::: Provided data :::
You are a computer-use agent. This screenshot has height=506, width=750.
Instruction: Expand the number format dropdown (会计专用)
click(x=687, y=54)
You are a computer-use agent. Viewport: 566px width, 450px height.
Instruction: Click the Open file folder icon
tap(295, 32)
:::
::: Provided data :::
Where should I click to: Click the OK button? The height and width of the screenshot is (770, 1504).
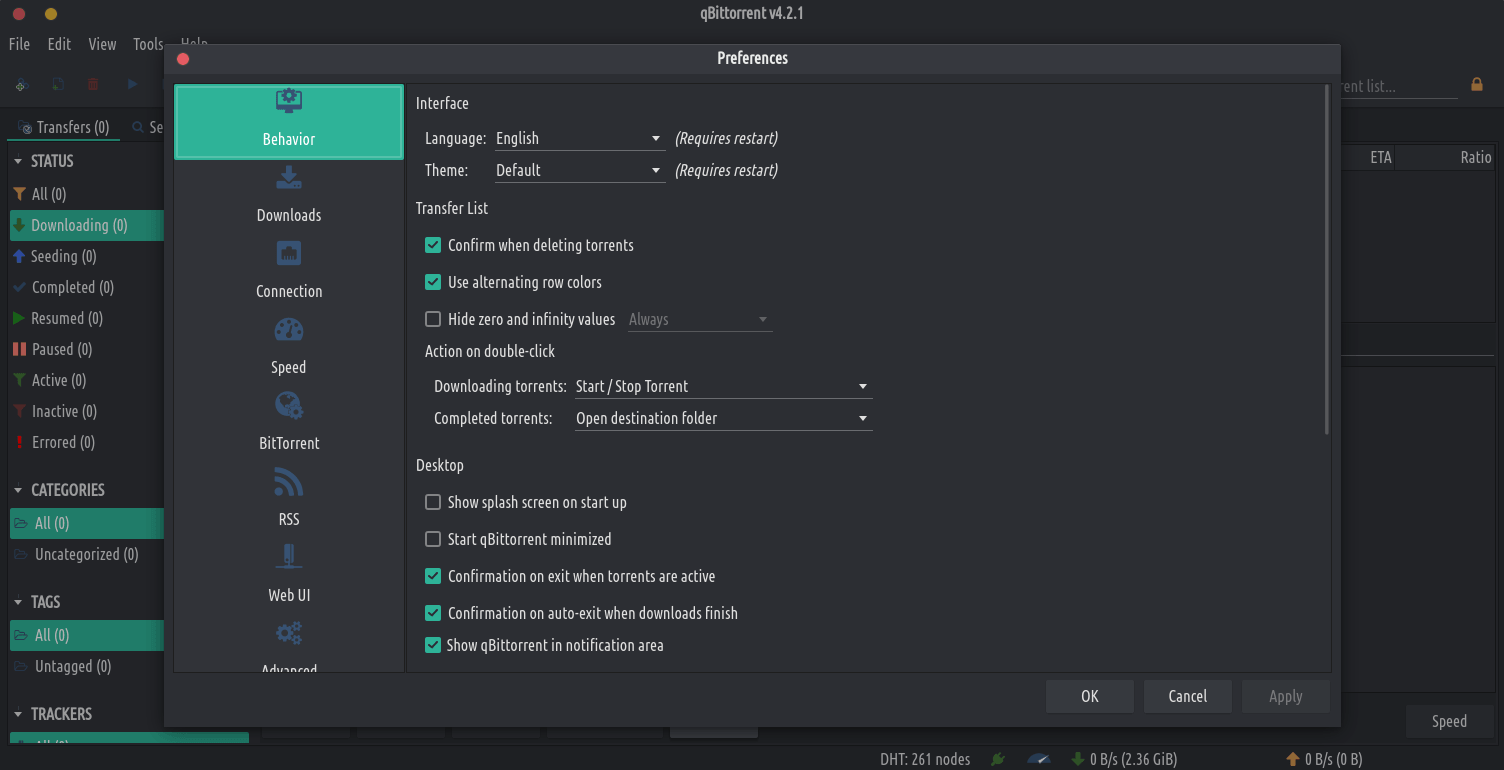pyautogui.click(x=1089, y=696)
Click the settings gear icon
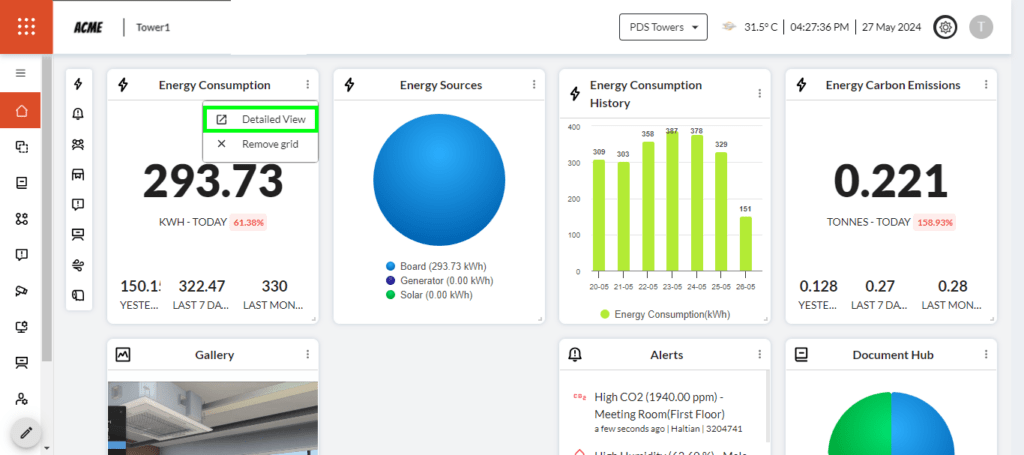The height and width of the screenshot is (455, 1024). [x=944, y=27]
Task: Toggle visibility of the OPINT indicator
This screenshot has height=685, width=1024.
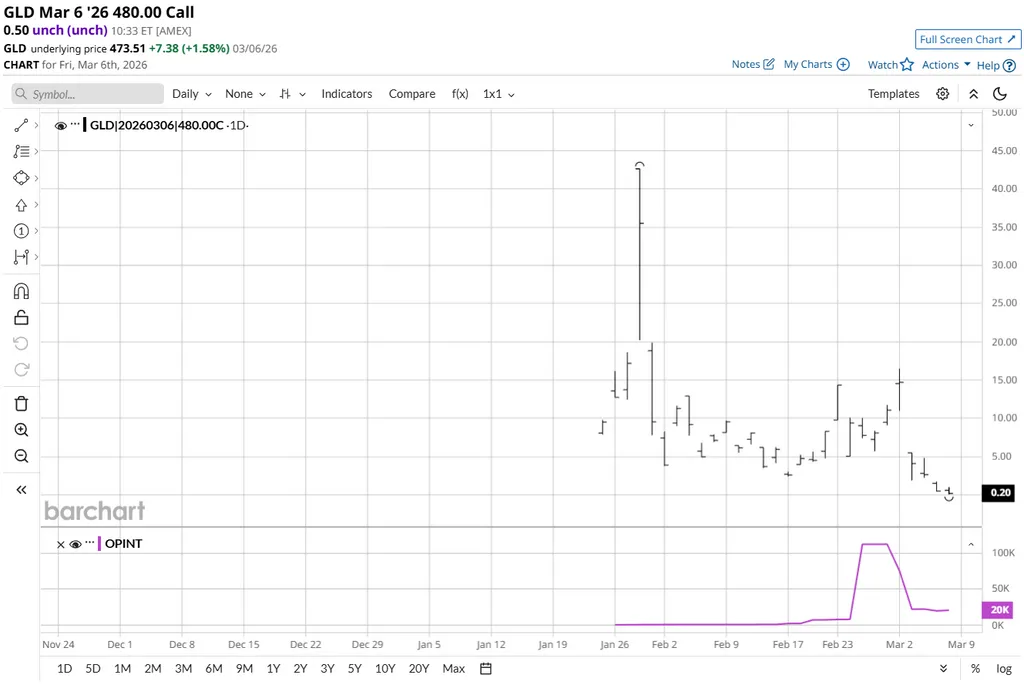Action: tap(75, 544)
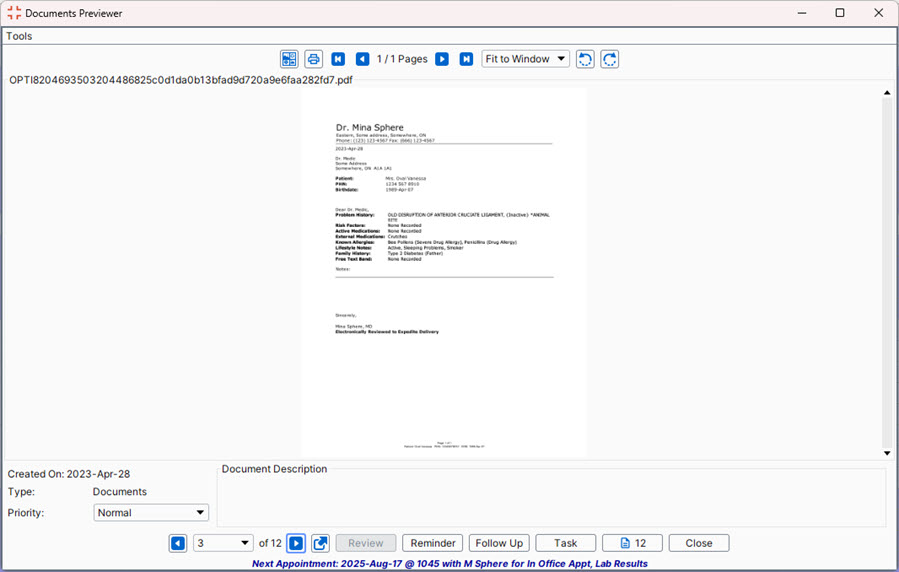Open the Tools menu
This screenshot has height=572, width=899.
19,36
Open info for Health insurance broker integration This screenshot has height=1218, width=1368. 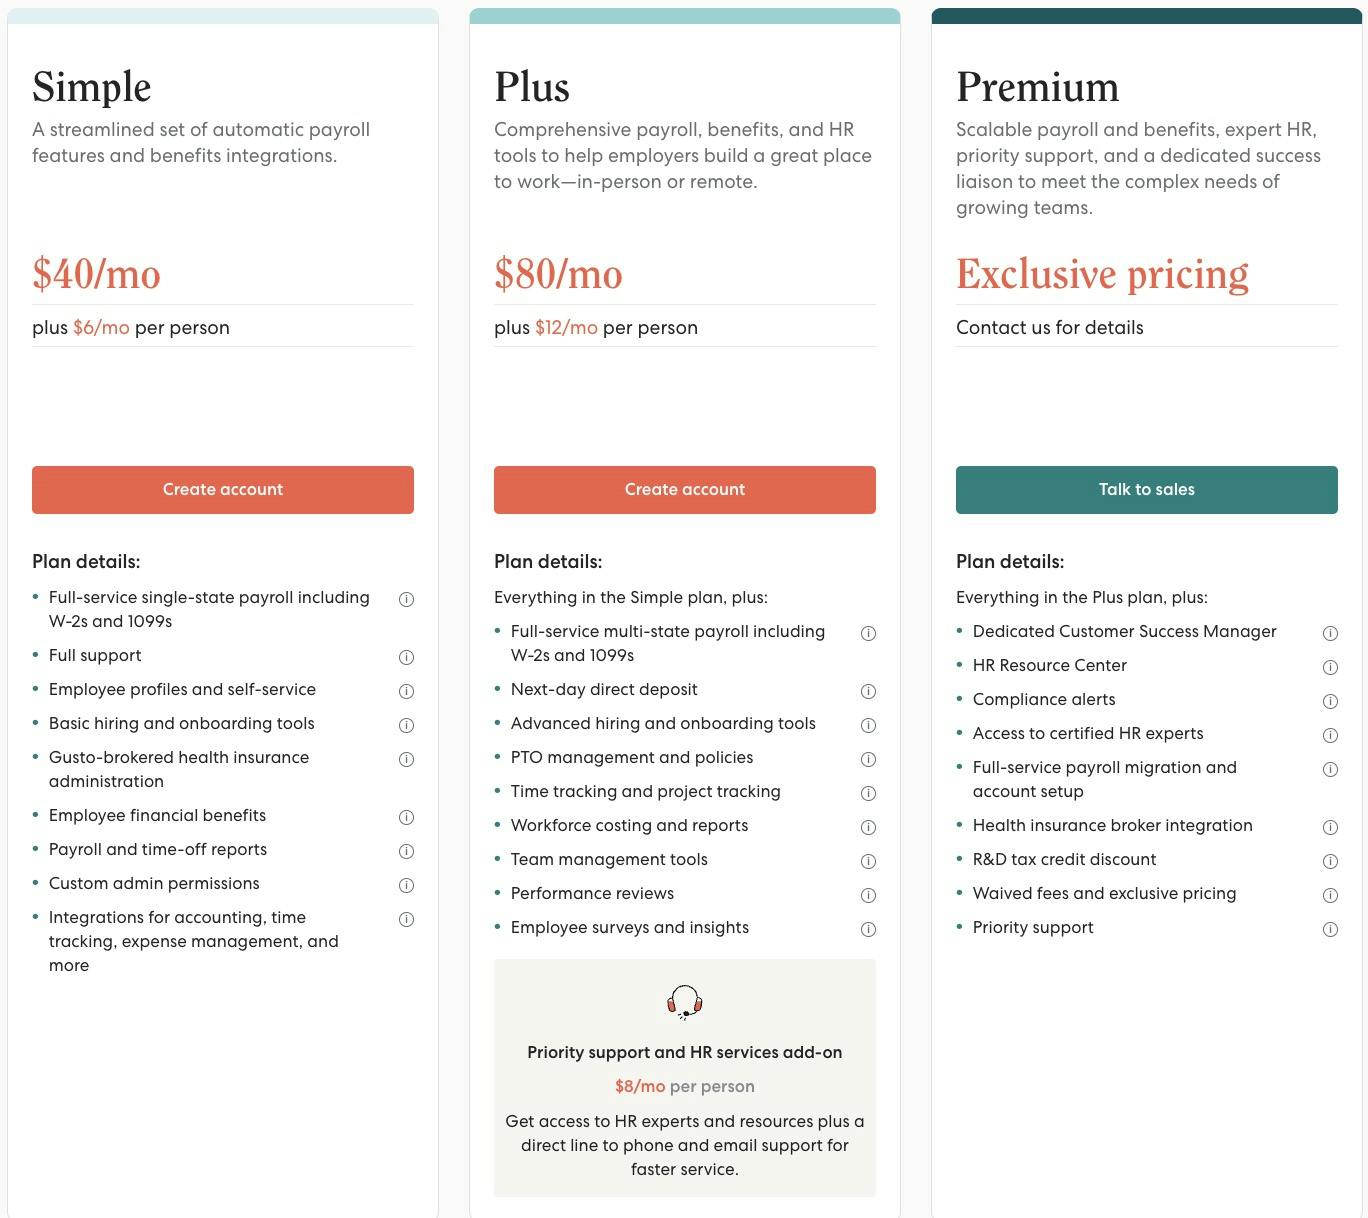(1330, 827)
:::
Task to carry out: Give the number of lines above that hold the word "computer", and nothing more.

Result of this task: 2